上記の球停留部材44は、低確率経路36に対しその側方(この例では右側方)から進退するようにして往復動することができる。センター役物6内には球停留部ソレノイド(以下、単に「ソレノイド」と略称することがある。)54が装備されており、このソレノイド54はリンク機構(全体は図示されていない)を介して球停留部材44を作動(進退)させることができる。本実施形態では、ソレノイド54に通電されていない(非励磁)場合、球停留部材44が非動作となり、このとき低確率経路36に対して前進した状態に保持されるものとなっている。

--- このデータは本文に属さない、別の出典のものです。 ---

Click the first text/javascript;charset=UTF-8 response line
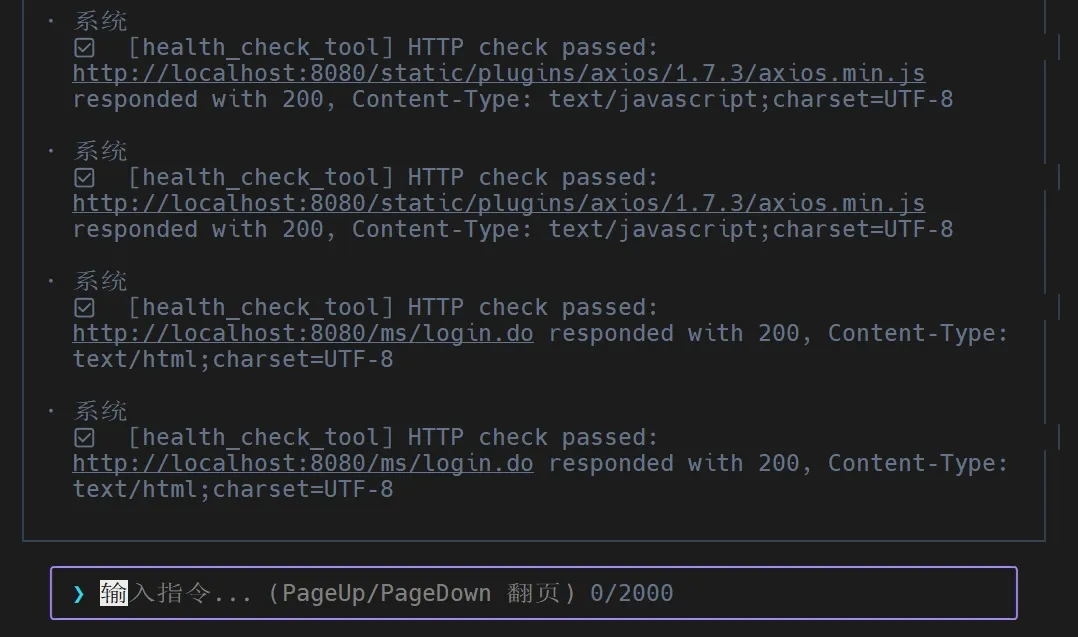This screenshot has height=637, width=1078. pyautogui.click(x=513, y=100)
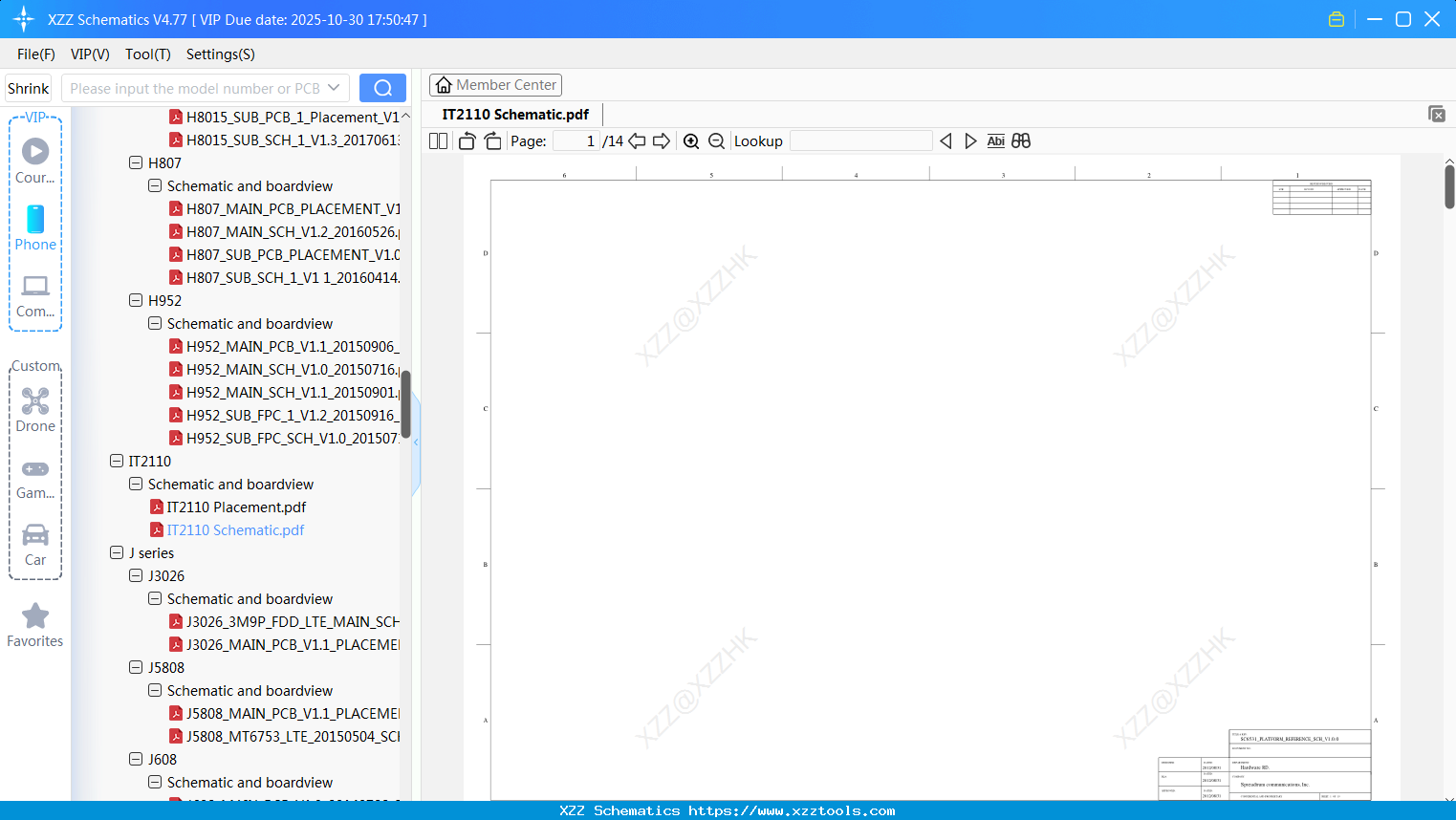Viewport: 1456px width, 820px height.
Task: Click the blue magnifier search button
Action: (382, 87)
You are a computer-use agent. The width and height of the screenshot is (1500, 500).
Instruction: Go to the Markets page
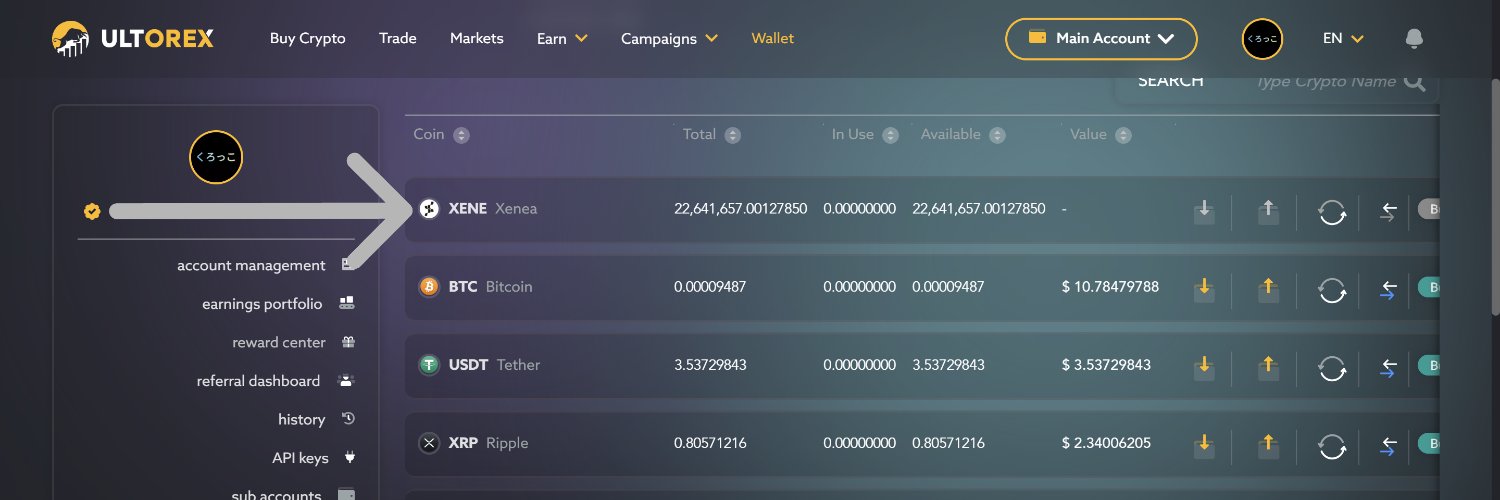(x=477, y=39)

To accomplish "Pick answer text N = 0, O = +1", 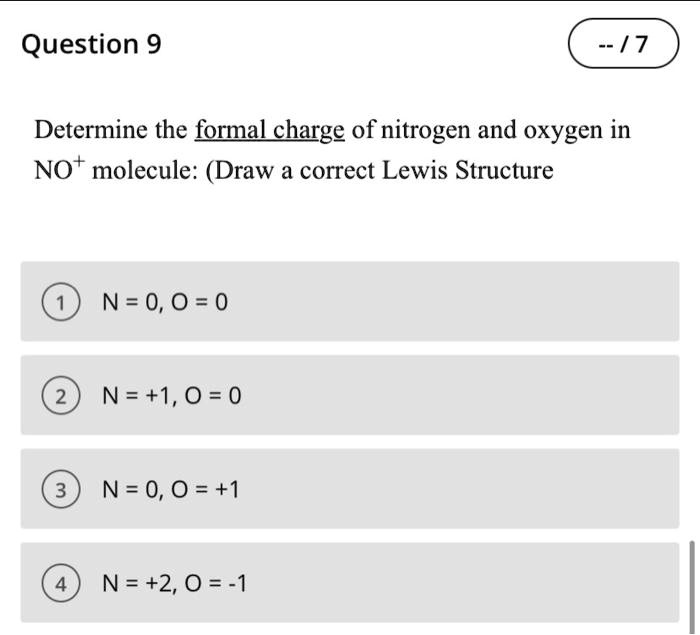I will [172, 490].
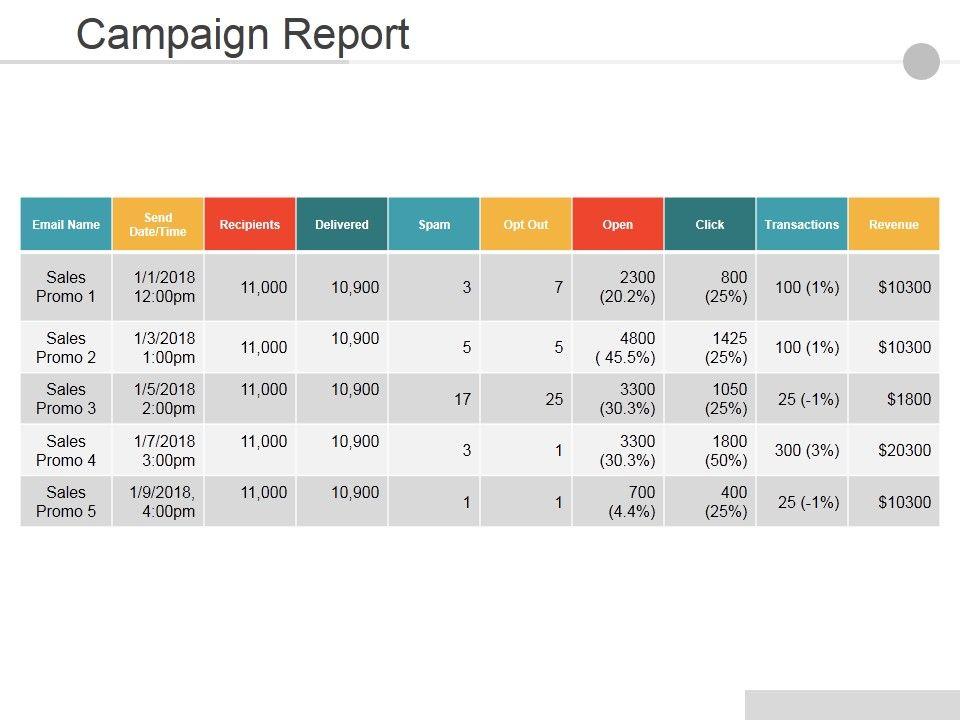960x720 pixels.
Task: Select Sales Promo 3 spam count 17
Action: coord(434,399)
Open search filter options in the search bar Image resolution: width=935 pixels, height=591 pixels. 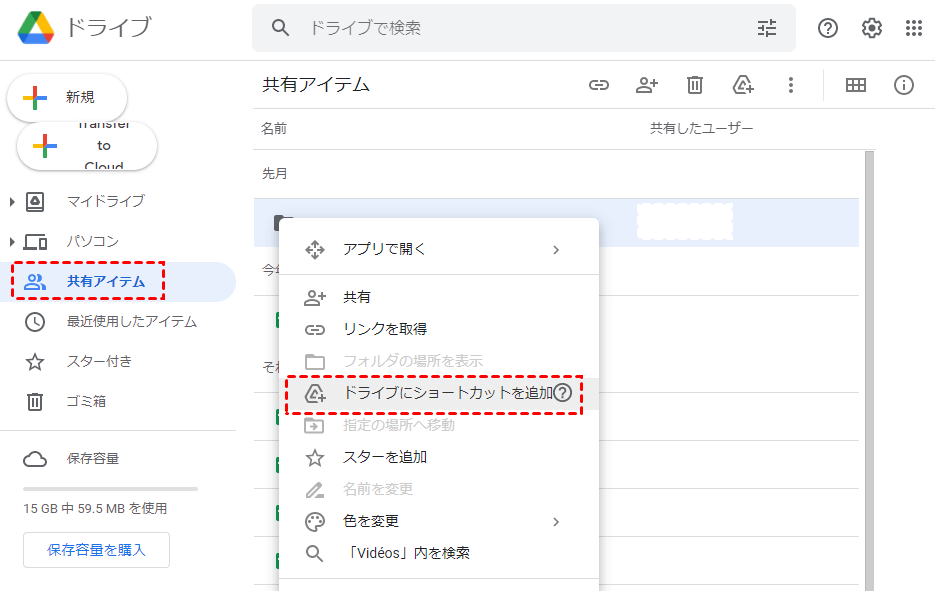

図4に示されているように、球停留部材44が非動作の場合、その先端部分は低確率経路36内に右側方から進入した状態にある。この状態で、低確率経路36を通過してきた遊技球は、その終端近傍にて球停留部材44の先端部分に当接し、このとき図中の矢印で示されるように球振分部材46に向かって転動するように案内される。
上記の各入賞口案内部46a,46bは球振分部材46の周縁から径方向に開口しているため、転動してくる遊技球を受け入れ可能な相対関係にある。一方、通常遊技状態等では球振分部材46が一定方向(上からみて時計回り方向)に回転されているため、8つの入賞口案内部46a,46bの全てに各8分の1の確率で遊技球が入り込む可能性がある。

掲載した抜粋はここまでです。